Selected text >>

(begin)

Ameren Missouri operates a rate-regulated electric generation, transmission, and distribution business, and a rate-regulated natural gas transmission and distribution
 
business in Missouri.
Ameren Illinois operates a rate-regulated electric and natural gas transmission and distribution business in Illinois.
AER consists of non-rate-regulated operations, including Genco, AERG, Marketing Company, and through Genco, an 80% ownership interest in EEI, which Ameren consolidates for financial reporting purposes. On March 14, 2013, Ameren entered into a transaction agreement to divest New AER to IPH. See Note 16 - Divestiture Transactions and Discontinued Operations under Exhibit 99.4, Item 8, of this Current Report on Form 8-K for additional information regarding that presentation.
Ameren has various other subsidiaries responsible for activities such as the provision of shared services.
In December 2012, Ameren determined that it intends to, and it is probable that it will, exit its Merchant Generation business before the end of the previously estimated useful lives of that business's long-lived assets. This determination resulted from Ameren’s analysis of the current and projected future financial condition of its Merchant Generation business segment, including the need to fund Genco debt maturities beginning in 2018, and its conclusion that this business segment was no longer a core component of its future business strategy. In consideration of this determination, Ameren has begun planning to reduce, and ultimately eliminate, the Merchant Generation business segment’s, including Genco's, reliance on Ameren’s financial support and shared services support. Furthermore, Ameren recorded a noncash long-lived asset impairment charge to reduce the carrying values of the Merchant Generation energy centers, except for the Joppa coal-fired energy center, to their estimated fair values. See Note 16 - Divestiture Transactions and Discontinued Operations under Exhibit 99.4, Item 8, of this Current Report on Form 8-K for additional information.

(end)

Collected material >>
(begin)

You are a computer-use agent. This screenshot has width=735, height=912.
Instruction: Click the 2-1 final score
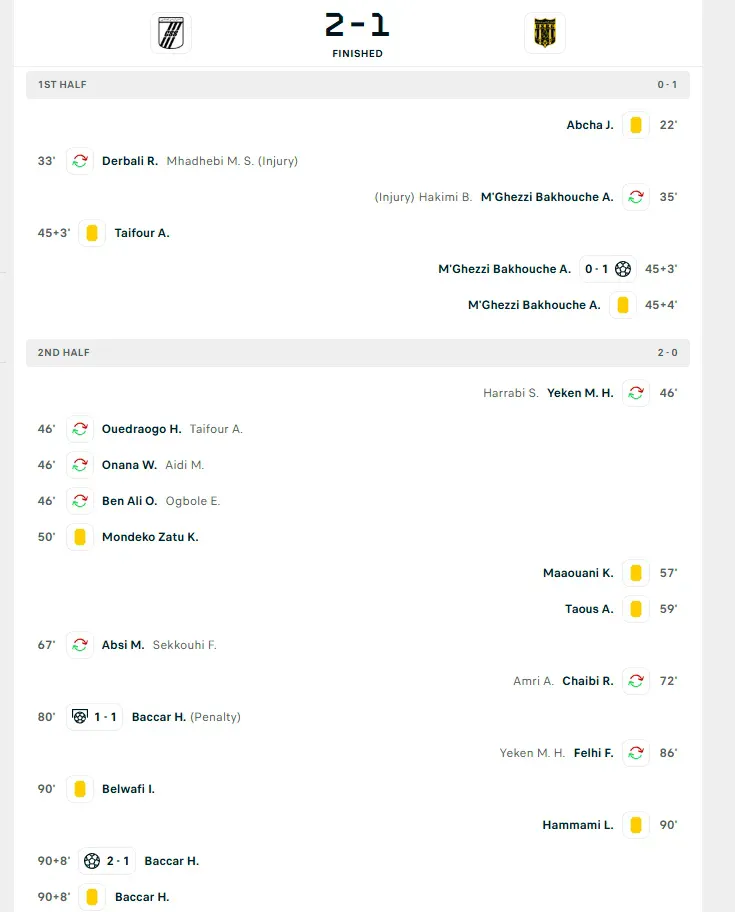pos(357,26)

(end)

Short task 1 >> According to the Ameren excerpt, on what date did Ameren enter into a transaction agreement to divest New AER to IPH?
Short task 2 >> Extract from the Ameren excerpt the passage starting at "Ameren Illinois operates" up to and including "of shared services.", word for word.

Exercise solution 1 >> March 14, 2013

Exercise solution 2 >>
Ameren Illinois operates a rate-regulated electric and natural gas transmission and distribution business in Illinois.
AER consists of non-rate-regulated operations, including Genco, AERG, Marketing Company, and through Genco, an 80% ownership interest in EEI, which Ameren consolidates for financial reporting purposes. On March 14, 2013, Ameren entered into a transaction agreement to divest New AER to IPH. See Note 16 - Divestiture Transactions and Discontinued Operations under Exhibit 99.4, Item 8, of this Current Report on Form 8-K for additional information regarding that presentation.
Ameren has various other subsidiaries responsible for activities such as the provision of shared services.